Alors que Jurassic World Renaissance s’apprête à croquer les spectateurs dans les salles obscures, j’en ai profité pour me refaire l’intégrale de toute la saga commencée en 1993 par Steven Spielberg. Le premier épisode reste ce monstre sacré intouchable dans mon esprit : on n’a pas fait meilleur Jurassic Park depuis !

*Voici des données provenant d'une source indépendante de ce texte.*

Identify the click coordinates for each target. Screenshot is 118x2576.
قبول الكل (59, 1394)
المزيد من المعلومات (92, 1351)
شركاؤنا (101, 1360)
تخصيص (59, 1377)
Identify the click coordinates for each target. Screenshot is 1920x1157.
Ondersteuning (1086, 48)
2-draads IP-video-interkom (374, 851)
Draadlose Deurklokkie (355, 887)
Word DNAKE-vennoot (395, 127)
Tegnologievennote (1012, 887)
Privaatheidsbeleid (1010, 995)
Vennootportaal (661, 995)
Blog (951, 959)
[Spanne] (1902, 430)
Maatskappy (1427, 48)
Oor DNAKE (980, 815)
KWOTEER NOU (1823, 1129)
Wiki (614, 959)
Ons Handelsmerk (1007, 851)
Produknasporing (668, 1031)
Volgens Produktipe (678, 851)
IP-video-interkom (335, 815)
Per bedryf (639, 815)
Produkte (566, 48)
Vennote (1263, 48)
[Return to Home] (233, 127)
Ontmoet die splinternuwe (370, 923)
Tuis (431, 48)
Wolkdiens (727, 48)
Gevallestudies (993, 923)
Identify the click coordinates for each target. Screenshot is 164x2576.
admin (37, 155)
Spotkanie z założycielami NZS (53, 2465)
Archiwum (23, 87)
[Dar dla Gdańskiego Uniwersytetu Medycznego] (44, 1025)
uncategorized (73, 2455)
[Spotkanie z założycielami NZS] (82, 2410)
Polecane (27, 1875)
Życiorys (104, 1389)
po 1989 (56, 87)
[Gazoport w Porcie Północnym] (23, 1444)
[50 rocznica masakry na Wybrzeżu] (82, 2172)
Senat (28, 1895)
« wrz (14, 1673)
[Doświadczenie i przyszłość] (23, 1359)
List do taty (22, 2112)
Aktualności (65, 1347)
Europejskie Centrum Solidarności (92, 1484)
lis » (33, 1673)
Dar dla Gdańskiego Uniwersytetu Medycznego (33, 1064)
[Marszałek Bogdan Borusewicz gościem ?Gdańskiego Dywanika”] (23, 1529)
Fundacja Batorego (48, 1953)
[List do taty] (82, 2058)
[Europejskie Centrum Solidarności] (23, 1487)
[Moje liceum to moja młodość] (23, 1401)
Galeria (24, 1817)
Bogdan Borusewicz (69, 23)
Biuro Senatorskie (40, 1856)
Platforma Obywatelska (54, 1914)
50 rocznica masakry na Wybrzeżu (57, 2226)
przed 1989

Cet article étant un billet d’opinion, il est par nature 100 % subjectif. L'avis de l'auteur est personnel et n'est pas représentatif de celui du reste de la rédaction de JV. Bonne lecture !
Sommaire
- Ils ont dépensé sans compter
- Disneyland avec des dinos voraces
- “Faites-moi penser à remercier John pour ce charmant weekend”
- Un “simple gros film” ?
Ils ont dépensé sans compter
Il y a très longtemps, pas à l'ère Mésozoïque, mais presque… Nous sommes à la fin du mois d’octobre 1993 et je suis assis dans une grande salle sombre, prêt à voir des chèvres se faire dévorer par des T-Rex. L’excitation est à son comble, comparable à celle que l’on ressent juste avant de fouler le sol d’un parc d’attractions lorsque l’on est dans sa première décennie de vie. Quand Jurassic Park griffe les salles de cinéma françaises, cela fait plusieurs semaines que les six chaînes télévisées accessibles sur les écrans à tubes cathodiques vantent ses qualités. On le dit “impressionnant”, avec des effets spéciaux tellement “réalistes” que l’on a l’impression que de véritables dinosaures ont participé au tournage. Au journal télévisé de France 2 diffusé le 18 octobre 1993, les journalistes évoquent des créatures “plus vraies que nature”, grâce aux “images de synthèse utilisées pour la première fois à cette échelle” qui sont “extraordinaires”. “C’est le film de la démesure” qui dispose “du plus gros budget de l’histoire du cinéma”, entend-on à son sujet. Comment ne pas trépigner d’impatience ?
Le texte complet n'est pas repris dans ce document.